Hidden-to-Hidden Weights (Whh)
Connect the previous hidden state h_t−1 to the current hidden state h_t.
These store memory and determine how much past information should influence the present.
Hidden-to-Output Weights (W_hy)
Connect the hidden state to the output yt.
These map the neuron’s internal representation to the final predicted output.

$x_t = [2], \quad h_{t-1} = [0.5] \\ W_{xh} = 0.6, \quad W_{hh} = 0.3, \quad b_h = 0.1 \\ Then: \\ h_t = \tanh(W_{xh}x_t + W_{hh}h_{t-1} + b_h) \\ h_t = \tanh(0.6 \times 2 + 0.3 \times 0.5 + 0.1) \\ = \tanh(1.2 + 0.15 + 0.1) = \tanh(1.45) \approx 0.896$

So, the neuron outputs 0.896 at this time step, which becomes input for the next time step.

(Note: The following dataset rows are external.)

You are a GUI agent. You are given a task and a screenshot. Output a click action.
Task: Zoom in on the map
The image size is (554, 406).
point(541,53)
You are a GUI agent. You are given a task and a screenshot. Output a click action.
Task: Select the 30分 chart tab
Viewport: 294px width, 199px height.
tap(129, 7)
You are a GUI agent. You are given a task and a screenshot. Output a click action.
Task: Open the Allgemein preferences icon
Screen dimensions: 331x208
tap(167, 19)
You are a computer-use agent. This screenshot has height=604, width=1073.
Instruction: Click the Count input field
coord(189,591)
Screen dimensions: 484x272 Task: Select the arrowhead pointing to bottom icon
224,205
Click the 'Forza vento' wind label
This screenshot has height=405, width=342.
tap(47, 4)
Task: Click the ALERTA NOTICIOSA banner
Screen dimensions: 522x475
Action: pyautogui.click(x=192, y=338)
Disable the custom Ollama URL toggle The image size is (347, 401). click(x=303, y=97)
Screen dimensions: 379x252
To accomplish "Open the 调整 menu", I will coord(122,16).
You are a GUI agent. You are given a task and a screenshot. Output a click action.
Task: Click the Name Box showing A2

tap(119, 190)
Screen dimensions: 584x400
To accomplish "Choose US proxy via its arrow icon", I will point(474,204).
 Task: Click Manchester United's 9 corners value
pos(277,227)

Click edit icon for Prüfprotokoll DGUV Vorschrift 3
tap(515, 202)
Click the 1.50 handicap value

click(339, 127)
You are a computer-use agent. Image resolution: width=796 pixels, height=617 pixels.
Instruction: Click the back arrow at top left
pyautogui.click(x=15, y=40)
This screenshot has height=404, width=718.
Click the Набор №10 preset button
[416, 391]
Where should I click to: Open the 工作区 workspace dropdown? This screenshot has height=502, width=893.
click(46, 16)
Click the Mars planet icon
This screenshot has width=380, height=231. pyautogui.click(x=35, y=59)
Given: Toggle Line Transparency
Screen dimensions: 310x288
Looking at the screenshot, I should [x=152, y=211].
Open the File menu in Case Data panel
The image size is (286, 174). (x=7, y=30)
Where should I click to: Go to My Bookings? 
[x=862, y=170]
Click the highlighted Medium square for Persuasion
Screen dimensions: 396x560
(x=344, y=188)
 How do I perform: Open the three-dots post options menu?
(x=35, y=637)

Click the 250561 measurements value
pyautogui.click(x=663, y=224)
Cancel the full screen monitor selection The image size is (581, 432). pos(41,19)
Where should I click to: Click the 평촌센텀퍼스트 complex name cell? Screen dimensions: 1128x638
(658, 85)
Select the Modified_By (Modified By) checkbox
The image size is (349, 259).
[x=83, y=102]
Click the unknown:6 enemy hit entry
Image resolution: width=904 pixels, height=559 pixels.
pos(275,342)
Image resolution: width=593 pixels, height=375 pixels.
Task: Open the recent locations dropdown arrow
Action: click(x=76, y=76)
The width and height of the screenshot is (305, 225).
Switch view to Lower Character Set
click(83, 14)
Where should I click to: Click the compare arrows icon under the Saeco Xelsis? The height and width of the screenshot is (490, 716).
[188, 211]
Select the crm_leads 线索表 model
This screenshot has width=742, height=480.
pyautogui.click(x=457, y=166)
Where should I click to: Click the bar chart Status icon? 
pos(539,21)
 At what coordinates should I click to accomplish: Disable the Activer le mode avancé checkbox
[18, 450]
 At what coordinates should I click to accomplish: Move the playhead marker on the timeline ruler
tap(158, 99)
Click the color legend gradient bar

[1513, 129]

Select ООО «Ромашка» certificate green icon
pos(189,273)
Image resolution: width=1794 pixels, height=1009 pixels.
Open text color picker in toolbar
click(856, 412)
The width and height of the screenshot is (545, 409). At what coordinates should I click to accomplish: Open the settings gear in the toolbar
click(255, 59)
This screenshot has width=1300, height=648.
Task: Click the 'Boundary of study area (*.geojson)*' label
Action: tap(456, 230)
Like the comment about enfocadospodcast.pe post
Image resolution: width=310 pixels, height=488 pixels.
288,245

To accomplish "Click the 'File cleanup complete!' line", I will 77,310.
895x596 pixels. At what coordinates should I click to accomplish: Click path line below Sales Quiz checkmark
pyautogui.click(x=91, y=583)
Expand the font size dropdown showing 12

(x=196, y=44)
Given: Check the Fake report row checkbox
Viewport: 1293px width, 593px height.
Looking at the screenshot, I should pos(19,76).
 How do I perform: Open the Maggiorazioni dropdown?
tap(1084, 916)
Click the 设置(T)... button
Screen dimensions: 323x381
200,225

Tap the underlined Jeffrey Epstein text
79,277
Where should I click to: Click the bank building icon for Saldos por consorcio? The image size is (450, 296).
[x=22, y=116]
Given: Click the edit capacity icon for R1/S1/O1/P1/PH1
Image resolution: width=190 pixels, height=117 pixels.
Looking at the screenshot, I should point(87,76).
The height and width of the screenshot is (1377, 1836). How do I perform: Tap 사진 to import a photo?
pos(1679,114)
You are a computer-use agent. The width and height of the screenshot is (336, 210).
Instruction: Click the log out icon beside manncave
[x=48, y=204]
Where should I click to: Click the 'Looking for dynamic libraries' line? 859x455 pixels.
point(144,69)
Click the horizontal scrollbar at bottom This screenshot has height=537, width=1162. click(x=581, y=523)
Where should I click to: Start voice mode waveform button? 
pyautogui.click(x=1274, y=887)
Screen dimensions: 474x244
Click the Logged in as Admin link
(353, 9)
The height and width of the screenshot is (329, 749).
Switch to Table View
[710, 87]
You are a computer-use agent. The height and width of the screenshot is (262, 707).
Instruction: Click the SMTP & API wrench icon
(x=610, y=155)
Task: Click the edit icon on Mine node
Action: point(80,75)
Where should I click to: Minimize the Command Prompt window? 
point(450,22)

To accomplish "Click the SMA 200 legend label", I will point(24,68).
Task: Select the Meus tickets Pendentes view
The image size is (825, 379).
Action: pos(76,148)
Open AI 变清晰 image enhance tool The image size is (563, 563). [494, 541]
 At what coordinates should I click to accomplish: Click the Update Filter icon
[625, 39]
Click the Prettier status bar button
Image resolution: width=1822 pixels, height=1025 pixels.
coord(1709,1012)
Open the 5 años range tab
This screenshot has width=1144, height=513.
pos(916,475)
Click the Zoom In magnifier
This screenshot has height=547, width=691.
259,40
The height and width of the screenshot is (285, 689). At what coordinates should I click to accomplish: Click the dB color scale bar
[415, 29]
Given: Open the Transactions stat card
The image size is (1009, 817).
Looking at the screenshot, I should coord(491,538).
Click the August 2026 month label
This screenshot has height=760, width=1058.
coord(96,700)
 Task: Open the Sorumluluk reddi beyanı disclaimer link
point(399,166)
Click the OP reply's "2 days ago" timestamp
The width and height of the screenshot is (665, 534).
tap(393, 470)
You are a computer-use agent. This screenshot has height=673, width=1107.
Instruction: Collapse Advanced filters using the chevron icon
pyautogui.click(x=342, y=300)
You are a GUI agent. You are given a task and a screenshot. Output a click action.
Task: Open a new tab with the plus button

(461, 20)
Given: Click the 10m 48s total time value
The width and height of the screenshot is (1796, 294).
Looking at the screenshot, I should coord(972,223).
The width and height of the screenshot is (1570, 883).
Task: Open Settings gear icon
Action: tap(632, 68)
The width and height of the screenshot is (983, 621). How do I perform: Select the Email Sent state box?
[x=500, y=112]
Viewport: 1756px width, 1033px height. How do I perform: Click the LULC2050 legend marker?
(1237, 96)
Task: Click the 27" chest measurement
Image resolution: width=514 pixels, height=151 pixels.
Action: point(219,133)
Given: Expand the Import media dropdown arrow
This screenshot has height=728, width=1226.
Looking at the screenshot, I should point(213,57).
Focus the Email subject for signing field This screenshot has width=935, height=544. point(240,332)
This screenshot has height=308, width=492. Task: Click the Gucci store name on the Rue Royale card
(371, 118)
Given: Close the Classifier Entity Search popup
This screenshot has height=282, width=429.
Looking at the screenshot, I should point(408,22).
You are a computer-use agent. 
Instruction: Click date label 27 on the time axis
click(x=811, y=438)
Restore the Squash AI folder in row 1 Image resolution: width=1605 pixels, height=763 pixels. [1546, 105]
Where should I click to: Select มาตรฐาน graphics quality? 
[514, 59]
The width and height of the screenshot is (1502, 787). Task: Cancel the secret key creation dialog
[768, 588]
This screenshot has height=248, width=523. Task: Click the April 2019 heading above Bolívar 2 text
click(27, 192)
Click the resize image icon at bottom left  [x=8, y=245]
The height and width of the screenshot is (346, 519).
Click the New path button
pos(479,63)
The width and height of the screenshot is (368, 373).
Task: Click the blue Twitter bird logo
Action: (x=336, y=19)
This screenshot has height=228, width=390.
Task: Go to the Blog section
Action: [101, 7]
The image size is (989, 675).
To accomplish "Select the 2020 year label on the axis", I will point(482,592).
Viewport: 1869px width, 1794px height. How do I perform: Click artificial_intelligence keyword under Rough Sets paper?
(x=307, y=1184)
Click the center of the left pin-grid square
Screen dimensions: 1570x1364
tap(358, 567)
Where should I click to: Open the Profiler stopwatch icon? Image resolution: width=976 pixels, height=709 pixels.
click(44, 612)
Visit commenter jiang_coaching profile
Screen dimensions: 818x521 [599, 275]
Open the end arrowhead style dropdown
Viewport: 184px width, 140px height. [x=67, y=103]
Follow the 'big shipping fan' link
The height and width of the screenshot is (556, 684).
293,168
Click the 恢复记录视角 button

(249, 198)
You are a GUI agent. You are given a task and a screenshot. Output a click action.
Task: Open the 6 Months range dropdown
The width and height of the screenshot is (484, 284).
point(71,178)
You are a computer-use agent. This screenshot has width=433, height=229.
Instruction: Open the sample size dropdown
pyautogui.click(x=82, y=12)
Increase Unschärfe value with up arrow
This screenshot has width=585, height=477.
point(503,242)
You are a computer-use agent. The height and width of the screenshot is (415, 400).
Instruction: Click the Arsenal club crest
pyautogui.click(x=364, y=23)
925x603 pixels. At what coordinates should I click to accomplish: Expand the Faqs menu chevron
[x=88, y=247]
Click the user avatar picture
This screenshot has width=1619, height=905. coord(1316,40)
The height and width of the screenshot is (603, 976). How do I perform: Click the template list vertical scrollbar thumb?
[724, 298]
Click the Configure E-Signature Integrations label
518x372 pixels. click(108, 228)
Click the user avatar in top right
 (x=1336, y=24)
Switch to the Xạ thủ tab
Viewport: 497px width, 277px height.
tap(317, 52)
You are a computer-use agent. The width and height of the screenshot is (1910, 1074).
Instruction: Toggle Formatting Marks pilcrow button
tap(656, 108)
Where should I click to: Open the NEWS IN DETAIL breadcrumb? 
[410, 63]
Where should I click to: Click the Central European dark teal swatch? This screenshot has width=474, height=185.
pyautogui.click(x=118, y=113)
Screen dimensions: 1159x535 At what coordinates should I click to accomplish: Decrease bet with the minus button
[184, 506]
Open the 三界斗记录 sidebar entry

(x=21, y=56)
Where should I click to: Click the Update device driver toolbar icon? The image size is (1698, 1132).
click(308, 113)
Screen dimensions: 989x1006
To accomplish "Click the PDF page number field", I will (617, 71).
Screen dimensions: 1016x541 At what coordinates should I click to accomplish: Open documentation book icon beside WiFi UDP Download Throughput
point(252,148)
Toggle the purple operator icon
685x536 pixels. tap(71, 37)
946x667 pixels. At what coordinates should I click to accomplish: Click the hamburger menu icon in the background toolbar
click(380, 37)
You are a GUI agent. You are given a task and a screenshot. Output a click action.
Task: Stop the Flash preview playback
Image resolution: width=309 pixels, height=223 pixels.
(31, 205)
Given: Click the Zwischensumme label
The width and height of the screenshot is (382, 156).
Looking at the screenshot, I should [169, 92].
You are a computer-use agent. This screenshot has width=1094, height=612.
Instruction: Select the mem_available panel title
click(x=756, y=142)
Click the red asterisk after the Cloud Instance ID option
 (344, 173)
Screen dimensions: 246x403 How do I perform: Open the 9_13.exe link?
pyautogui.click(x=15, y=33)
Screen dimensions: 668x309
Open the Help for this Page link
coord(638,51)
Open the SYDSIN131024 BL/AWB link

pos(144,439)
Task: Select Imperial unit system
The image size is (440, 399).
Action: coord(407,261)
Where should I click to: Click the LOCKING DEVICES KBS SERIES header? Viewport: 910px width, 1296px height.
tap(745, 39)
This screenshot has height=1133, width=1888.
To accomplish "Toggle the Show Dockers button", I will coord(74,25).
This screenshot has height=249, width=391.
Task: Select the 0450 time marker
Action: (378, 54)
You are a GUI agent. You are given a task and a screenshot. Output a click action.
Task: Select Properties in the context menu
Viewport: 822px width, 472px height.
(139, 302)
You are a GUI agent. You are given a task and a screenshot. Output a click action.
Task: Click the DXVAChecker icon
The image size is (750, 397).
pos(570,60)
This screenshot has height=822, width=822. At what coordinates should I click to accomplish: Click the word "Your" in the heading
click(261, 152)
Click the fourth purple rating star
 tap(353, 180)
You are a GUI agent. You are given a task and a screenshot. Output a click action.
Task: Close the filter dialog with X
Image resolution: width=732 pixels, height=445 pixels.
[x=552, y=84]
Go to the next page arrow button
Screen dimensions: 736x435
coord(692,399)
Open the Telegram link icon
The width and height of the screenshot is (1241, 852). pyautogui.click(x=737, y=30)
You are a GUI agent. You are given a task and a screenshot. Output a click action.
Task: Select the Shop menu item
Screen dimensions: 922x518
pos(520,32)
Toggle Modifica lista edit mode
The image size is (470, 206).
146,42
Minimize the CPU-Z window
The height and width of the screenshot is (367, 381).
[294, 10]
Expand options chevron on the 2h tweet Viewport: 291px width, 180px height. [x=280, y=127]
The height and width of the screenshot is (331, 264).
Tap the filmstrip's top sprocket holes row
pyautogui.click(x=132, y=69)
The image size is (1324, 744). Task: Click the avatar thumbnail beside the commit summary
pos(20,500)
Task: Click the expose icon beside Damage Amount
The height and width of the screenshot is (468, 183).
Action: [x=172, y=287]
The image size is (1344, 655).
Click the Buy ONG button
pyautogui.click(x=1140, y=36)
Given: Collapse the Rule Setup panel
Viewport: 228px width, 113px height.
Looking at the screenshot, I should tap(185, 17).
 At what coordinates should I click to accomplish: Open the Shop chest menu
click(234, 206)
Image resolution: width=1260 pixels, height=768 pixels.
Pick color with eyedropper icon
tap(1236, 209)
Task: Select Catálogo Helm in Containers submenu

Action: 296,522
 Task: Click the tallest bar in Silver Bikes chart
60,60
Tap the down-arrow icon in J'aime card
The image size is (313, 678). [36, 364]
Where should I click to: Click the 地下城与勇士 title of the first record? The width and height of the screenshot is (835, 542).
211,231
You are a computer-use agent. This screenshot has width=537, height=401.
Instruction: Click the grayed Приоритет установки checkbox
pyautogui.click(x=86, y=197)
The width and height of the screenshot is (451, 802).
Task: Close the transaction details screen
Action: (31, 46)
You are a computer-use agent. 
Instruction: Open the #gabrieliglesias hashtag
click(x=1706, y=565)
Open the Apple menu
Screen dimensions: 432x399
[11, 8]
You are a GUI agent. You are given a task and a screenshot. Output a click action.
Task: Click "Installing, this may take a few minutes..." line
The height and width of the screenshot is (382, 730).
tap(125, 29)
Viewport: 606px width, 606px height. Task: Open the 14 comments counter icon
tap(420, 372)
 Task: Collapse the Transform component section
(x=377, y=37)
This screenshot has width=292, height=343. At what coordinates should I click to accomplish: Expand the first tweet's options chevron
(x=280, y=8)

5. Understanding Bias in RNNs

5.1 Definition

Bias acts like a constant offset that allows the neuron to activate even when all inputs are zero.
It helps the network fit data better by shifting the activation function left or right.

In RNNs, we have:

Hidden bias (bh): added when computing the hidden state.
Output bias (by): added when computing the final output.

5.2 Why It’s Important

Without a bias term, if all inputs are zero, the neuron’s output will always be zero, regardless of the activation function.
The bias ensures the neuron can still produce meaningful activations.

6. Relationship Between Neuron, Weight, and Bias

To summarize how they interact:

Component	Role
Neuron	Core computation unit that processes inputs and produces an output.
Weights	Determine how strongly each input influences the neuron’s output.
Bias	Allows flexibility by shifting the activation threshold.

In an RNN, these three elements combine to create a memory mechanism that links past inputs to future outputs through the hidden state.

7. How Weights and Bias Are Learned

RNNs learn weights and biases through a process called Backpropagation Through Time (BPTT).

Steps:

Forward pass: Compute outputs for all time steps.
Loss calculation: Compare predicted output with actual target.
Backward pass: Propagate error backward through all time steps.
Update weights and biases: Adjust W_xh, W_hh, W_hy, b_h, and b_y using gradient descent.

This learning ensures that the neuron’s parameters evolve to capture patterns in sequential data.